[[ LISTED ENTRIES, beginning ]]
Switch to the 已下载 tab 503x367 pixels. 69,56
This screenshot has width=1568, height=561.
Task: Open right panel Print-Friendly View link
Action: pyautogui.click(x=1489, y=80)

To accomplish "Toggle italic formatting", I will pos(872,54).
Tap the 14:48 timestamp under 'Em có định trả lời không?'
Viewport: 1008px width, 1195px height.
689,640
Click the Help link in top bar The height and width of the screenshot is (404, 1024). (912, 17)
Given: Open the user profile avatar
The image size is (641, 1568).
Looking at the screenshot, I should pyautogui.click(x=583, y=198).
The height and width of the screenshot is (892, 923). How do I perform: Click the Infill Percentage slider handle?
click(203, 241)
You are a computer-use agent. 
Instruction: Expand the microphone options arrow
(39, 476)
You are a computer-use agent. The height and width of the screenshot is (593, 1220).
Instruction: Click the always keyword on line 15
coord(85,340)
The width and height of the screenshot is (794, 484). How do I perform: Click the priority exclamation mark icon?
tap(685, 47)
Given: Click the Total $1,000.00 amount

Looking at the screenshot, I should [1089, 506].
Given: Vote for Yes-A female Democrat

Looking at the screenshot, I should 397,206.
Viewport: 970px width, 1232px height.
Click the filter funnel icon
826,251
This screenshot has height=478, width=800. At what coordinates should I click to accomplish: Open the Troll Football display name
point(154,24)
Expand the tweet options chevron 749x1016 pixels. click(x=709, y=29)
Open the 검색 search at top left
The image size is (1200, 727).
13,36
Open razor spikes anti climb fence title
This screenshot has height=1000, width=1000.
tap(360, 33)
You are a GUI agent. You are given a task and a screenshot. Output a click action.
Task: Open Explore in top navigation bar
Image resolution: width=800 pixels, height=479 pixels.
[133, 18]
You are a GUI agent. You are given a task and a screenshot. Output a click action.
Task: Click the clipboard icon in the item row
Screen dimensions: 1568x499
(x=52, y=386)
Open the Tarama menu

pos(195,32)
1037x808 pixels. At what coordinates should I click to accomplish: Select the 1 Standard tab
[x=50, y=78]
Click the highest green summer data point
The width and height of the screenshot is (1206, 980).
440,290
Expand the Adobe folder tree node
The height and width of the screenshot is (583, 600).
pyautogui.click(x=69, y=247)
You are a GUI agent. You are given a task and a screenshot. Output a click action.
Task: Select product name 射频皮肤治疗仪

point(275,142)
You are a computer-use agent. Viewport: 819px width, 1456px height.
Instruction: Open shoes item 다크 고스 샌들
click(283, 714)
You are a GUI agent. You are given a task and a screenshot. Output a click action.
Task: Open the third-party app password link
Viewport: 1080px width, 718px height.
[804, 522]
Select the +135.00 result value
[[ LISTED ENTRIES, end ]]
(YOUR TASK) Return the whole listing exactly.

(ANSWER BELOW)
Switch to the 已下载 tab 503x367 pixels. 69,56
This screenshot has width=1568, height=561.
Task: Open right panel Print-Friendly View link
Action: pyautogui.click(x=1489, y=80)

To accomplish "Toggle italic formatting", I will pos(872,54).
Tap the 14:48 timestamp under 'Em có định trả lời không?'
Viewport: 1008px width, 1195px height.
689,640
Click the Help link in top bar The height and width of the screenshot is (404, 1024). (912, 17)
Given: Open the user profile avatar
The image size is (641, 1568).
Looking at the screenshot, I should pyautogui.click(x=583, y=198).
The height and width of the screenshot is (892, 923). How do I perform: Click the Infill Percentage slider handle?
click(203, 241)
You are a computer-use agent. 
Instruction: Expand the microphone options arrow
(39, 476)
You are a computer-use agent. The height and width of the screenshot is (593, 1220).
Instruction: Click the always keyword on line 15
coord(85,340)
The width and height of the screenshot is (794, 484). How do I perform: Click the priority exclamation mark icon?
tap(685, 47)
Given: Click the Total $1,000.00 amount

Looking at the screenshot, I should [1089, 506].
Given: Vote for Yes-A female Democrat

Looking at the screenshot, I should 397,206.
Viewport: 970px width, 1232px height.
Click the filter funnel icon
826,251
This screenshot has height=478, width=800. At what coordinates should I click to accomplish: Open the Troll Football display name
point(154,24)
Expand the tweet options chevron 749x1016 pixels. click(x=709, y=29)
Open the 검색 search at top left
The image size is (1200, 727).
13,36
Open razor spikes anti climb fence title
This screenshot has height=1000, width=1000.
tap(360, 33)
You are a GUI agent. You are given a task and a screenshot. Output a click action.
Task: Open Explore in top navigation bar
Image resolution: width=800 pixels, height=479 pixels.
[133, 18]
You are a GUI agent. You are given a task and a screenshot. Output a click action.
Task: Click the clipboard icon in the item row
Screen dimensions: 1568x499
(x=52, y=386)
Open the Tarama menu

pos(195,32)
1037x808 pixels. At what coordinates should I click to accomplish: Select the 1 Standard tab
[x=50, y=78]
Click the highest green summer data point
The width and height of the screenshot is (1206, 980).
440,290
Expand the Adobe folder tree node
The height and width of the screenshot is (583, 600).
pyautogui.click(x=69, y=247)
You are a GUI agent. You are given a task and a screenshot. Output a click action.
Task: Select product name 射频皮肤治疗仪

point(275,142)
You are a computer-use agent. Viewport: 819px width, 1456px height.
Instruction: Open shoes item 다크 고스 샌들
click(283, 714)
You are a GUI agent. You are given a task and a screenshot. Output a click action.
Task: Open the third-party app password link
Viewport: 1080px width, 718px height.
[804, 522]
Select the +135.00 result value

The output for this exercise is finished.